* Excerpted passage:
- - - -

Learning more to worry less.
It’s stressful to think constantly about how to prevent yourself and your family from catching COVID-19! Given the seriousness of the potential consequences—like hospitalization, being put on a ventilator, or even dying—the stress is understandable, and you might feel pressure to work obsessively to lower your risk.
Hypervigilance can be physically tiring and psychologically draining. But learning the facts about how COVID-19 spreads can help you to make informed choices with less strain. Armed with knowledge, you will feel more confident that you’re taking sound steps to protect yourself and your loved ones based on your vulnerability, as well as the time, energy, and resources you have.
COVID-19 spreads from person to person, and it does so when an infected person coughs or sneezes small droplets that get into your nose, mouth, or (maybe) your eyes. That’s why staying away from other people is the most important thing you can do.

- - - -

* Dataset section:
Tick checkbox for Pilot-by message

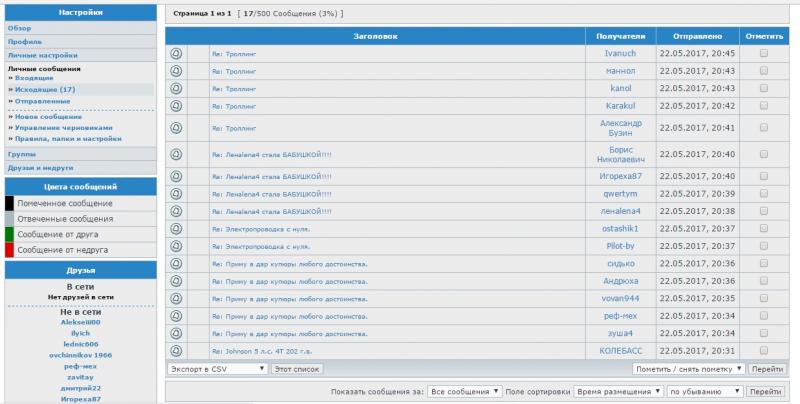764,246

- - - -

* What you need to do: Decide whether each statement agrees with the COVID-19 text, answering yes or no and quoting the deciding words exactly: (a) Constant watchfulness can wear a person out physically. (b) COVID-19 spreads mainly through contaminated surfaces. (c) Washing hands is the most important thing you can do. The material comes from a different source than the COVID-19 text.

* Completed task:
(a) Yes: "Hypervigilance can be physically tiring and psychologically draining."
(b) No: "COVID-19 spreads from person to person, and it does so when an infected person coughs or sneezes small droplets that get into your nose, mouth, or (maybe) your eyes."
(c) No: "That’s why staying away from other people is the most important thing you can do."